Des résultats applicables à l’homme

Bien sûr, il reste encore du travail à faire. Mais les chercheurs affirment que ces indicateurs sont encourageants. Par exemple, le blocage de l’effet de l’un des gènes chez des souris de laboratoire a permis de prévenir la prise de poids, d’améliorer la sensibilité à l’insuline et de réduire la glycémie. Ces résultats (plus le fait que les gènes étudiés ont été choisis parce qu’ils étaient associés à l’obésité chez l’homme) laissent présager que ces résultats seront également valables chez l’homme, ont déclaré les chercheurs.

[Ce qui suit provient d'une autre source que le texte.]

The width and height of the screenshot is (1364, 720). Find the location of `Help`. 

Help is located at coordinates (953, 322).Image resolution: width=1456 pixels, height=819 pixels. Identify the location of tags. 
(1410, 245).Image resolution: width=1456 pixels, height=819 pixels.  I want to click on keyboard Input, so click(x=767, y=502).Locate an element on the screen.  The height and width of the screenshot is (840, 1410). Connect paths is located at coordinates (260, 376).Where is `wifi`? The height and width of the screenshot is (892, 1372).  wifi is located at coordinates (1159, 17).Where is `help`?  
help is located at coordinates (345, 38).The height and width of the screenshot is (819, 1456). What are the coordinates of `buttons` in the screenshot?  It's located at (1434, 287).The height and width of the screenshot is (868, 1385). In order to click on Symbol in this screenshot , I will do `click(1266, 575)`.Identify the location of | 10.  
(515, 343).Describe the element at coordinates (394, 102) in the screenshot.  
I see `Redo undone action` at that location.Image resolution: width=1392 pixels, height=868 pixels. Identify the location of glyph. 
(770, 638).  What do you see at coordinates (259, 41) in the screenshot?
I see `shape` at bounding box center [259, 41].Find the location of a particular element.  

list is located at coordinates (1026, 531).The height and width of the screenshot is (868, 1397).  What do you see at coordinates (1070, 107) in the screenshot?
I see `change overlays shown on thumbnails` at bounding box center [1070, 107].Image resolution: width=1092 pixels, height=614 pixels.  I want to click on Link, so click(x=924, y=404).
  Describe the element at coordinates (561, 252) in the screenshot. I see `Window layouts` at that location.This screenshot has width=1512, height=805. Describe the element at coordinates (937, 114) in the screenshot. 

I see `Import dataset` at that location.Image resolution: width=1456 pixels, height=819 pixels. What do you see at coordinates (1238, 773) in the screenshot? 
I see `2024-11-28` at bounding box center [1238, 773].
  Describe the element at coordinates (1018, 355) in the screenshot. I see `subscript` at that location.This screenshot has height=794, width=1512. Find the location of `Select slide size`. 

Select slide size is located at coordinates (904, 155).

« Des thérapies anti-obésité sont nécessaires de toute urgence pour réduire le fardeau de l’obésité chez les patients et dans le système de soins de santé », a déclaré O’Rourke. « Notre combinaison de la génomique humaine avec des tests de causalité chez ces animaux modèles promet de donner des cibles anti-obésité plus susceptibles de réussir dans les essais cliniques en raison de leur efficacité accrue et de leurs effets secondaires réduits. »

Cette recherche a été publiée dans PLOS Genetics.